- _REQUIRED ACTIONS_
1 – Please copy the Conrad Tulum article from the words "Still, until now, Tulum" through "short stroll away.", changing "private beach" to "sandy shore".
2 – Check each statement against the Conrad Tulum article and answer yes or no, quoting the deciding words: (a) Tulum now receives about 1.5 million visitors a year. (b) The new property has seven pools. (c) The images come from Victor Elias Photography.
3 – Answer these questions from the Conrad Tulum article:
(a) Which company owns the luxury brand Conrad?
(b) On which peninsula does Tulum sit?
(c) How many rooms does the Conrad Tulum Riviera Maya have?

- _EXCERPTED PASSAGE_
==*==

Openings: The Conrad Tulum Riviera Maya
Images by Victor Elias Photography
Go back about a dozen years, and Tulum was on the lips of everyone “in the know,” the still not widely discovered, unspoiled destination on Mexico’s Yucatan Peninsula that was suddenly a cognoscenti fave. In 2022, of course, that’s all changed – the absolutely gorgeous beach town is now hosting about 1.5 million visitors annually.
Still, until now, Tulum hotels were pretty much of the smaller, independent variety. But Hilton’s luxury brand Conrad has just thrown open the expensive doors on its spectacular new property there, and there is absolutely nothing small about the place. Indeed, the Conrad Tulum Riviera Maya boasts 349 rooms, five pools and nine dining and imbibing destinations – so, essentially, you never need to leave the place, except to lay on the private beach that is just a short stroll away.

==*==

- _RECORDED INFORMATION_
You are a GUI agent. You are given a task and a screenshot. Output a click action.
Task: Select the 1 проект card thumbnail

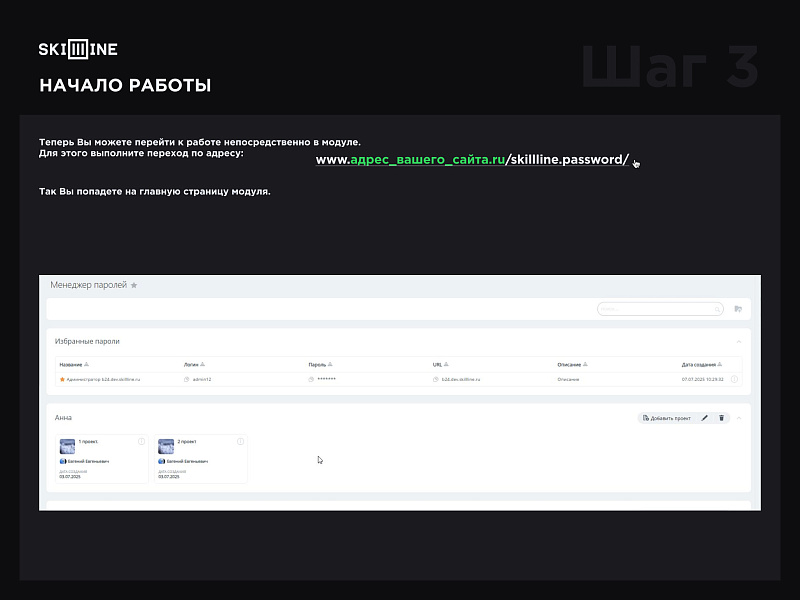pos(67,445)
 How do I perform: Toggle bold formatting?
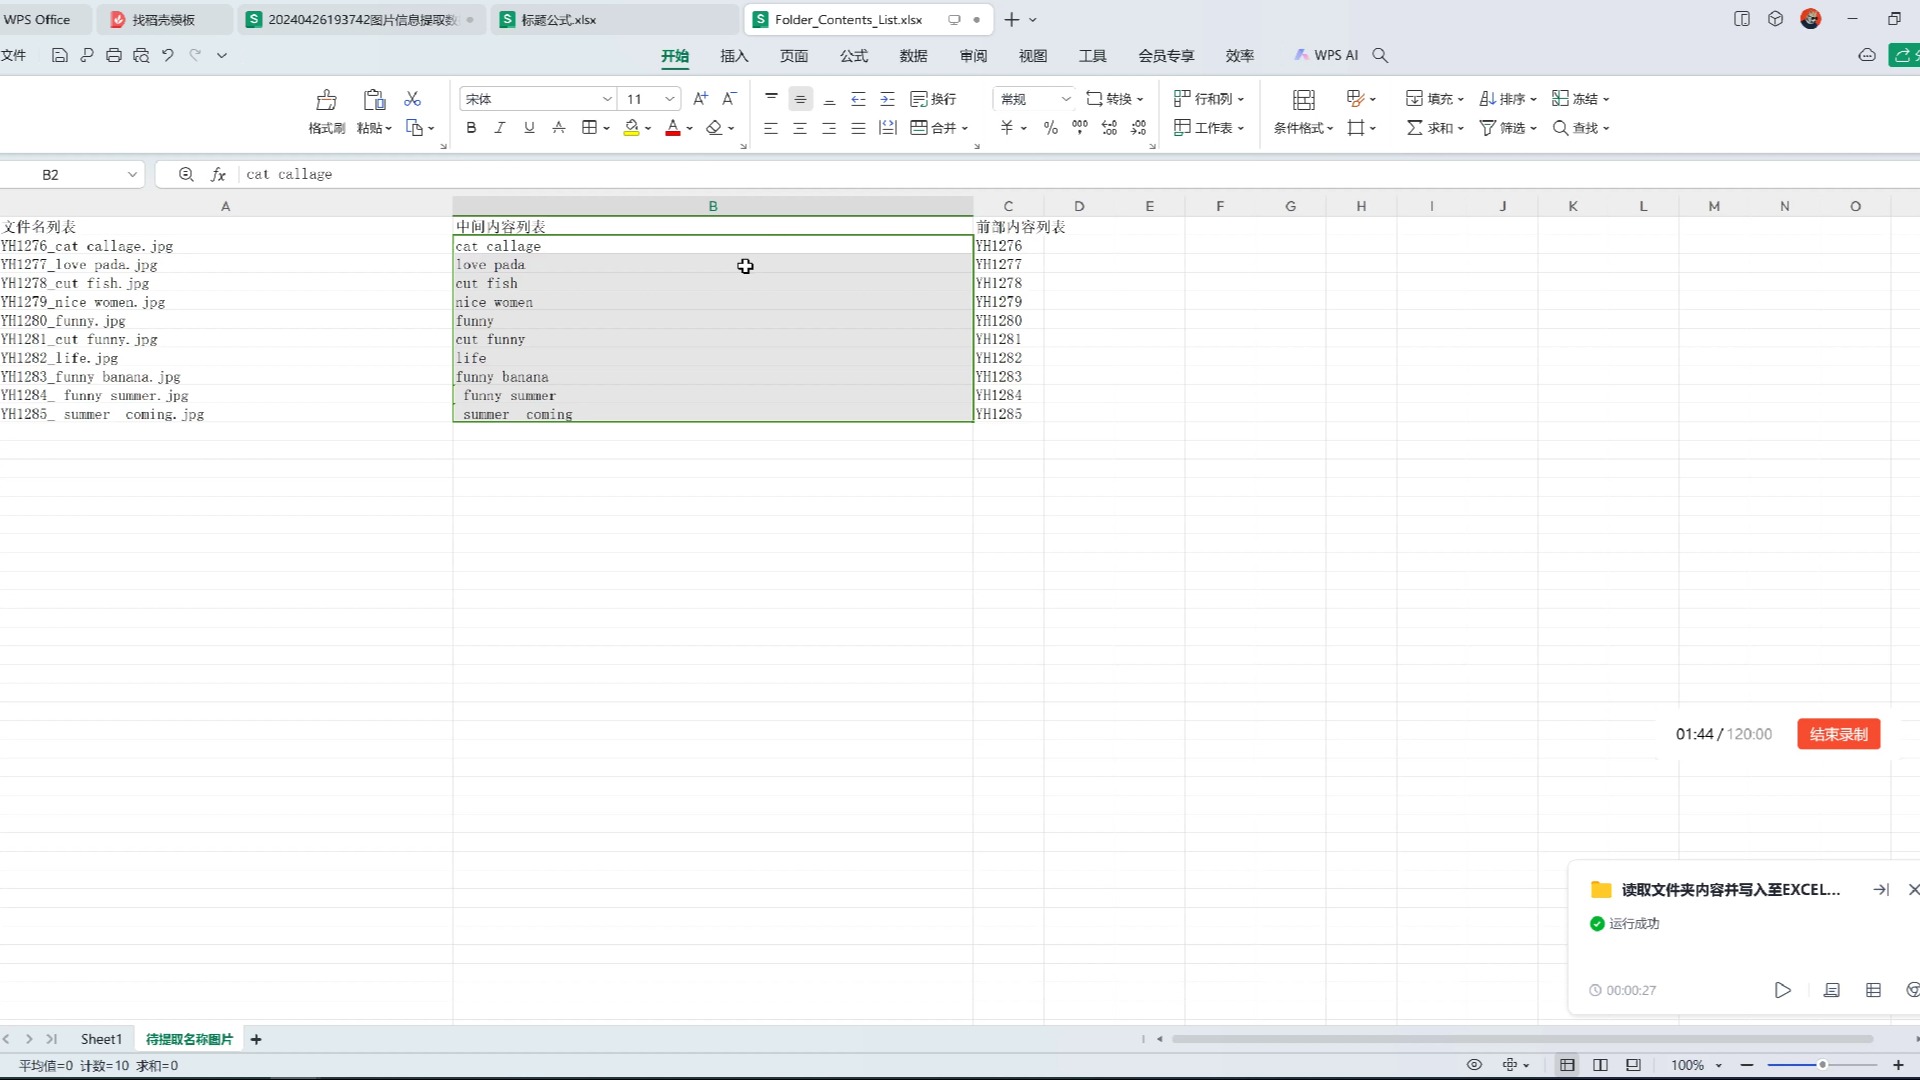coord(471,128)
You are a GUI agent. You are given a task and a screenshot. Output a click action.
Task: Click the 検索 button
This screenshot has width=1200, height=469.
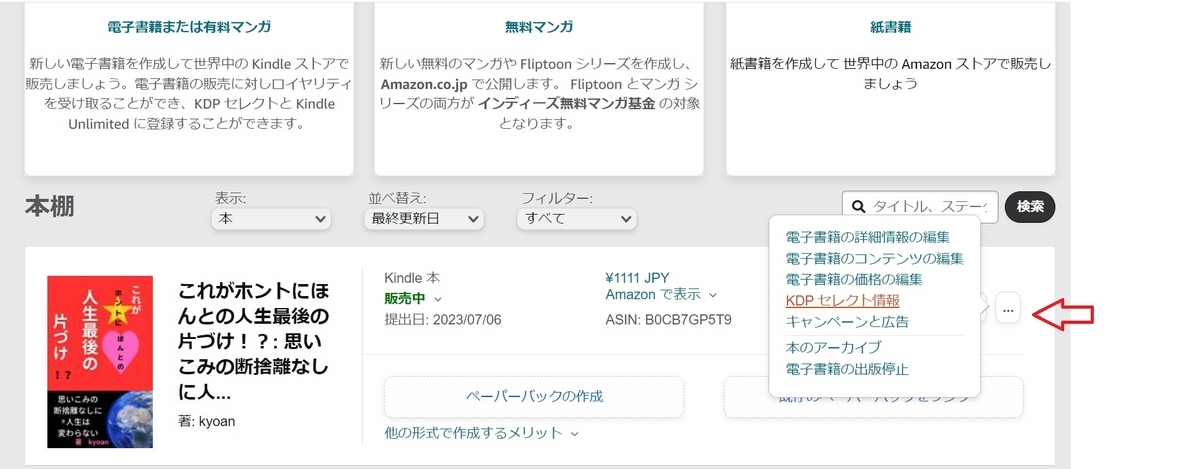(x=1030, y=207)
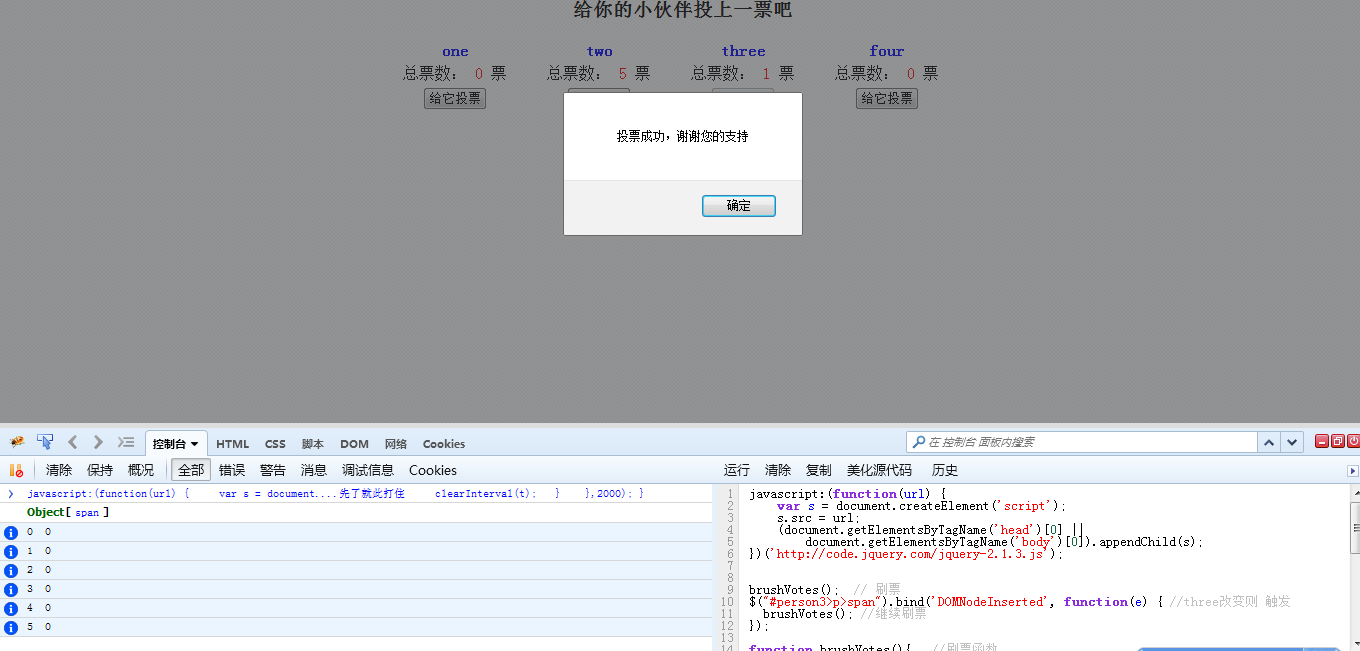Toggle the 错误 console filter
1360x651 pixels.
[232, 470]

==*==

- _EXERCISE ANSWERS_
1 –
Still, until now, Tulum hotels were pretty much of the smaller, independent variety. But Hilton’s luxury brand Conrad has just thrown open the expensive doors on its spectacular new property there, and there is absolutely nothing small about the place. Indeed, the Conrad Tulum Riviera Maya boasts 349 rooms, five pools and nine dining and imbibing destinations – so, essentially, you never need to leave the place, except to lay on the sandy shore that is just a short stroll away.

2 –
(a) Yes: "now hosting about 1.5 million visitors annually"
(b) No: "five pools"
(c) Yes: "Images by Victor Elias Photography"

3 –
(a) Hilton
(b) Mexico's Yucatan Peninsula
(c) 349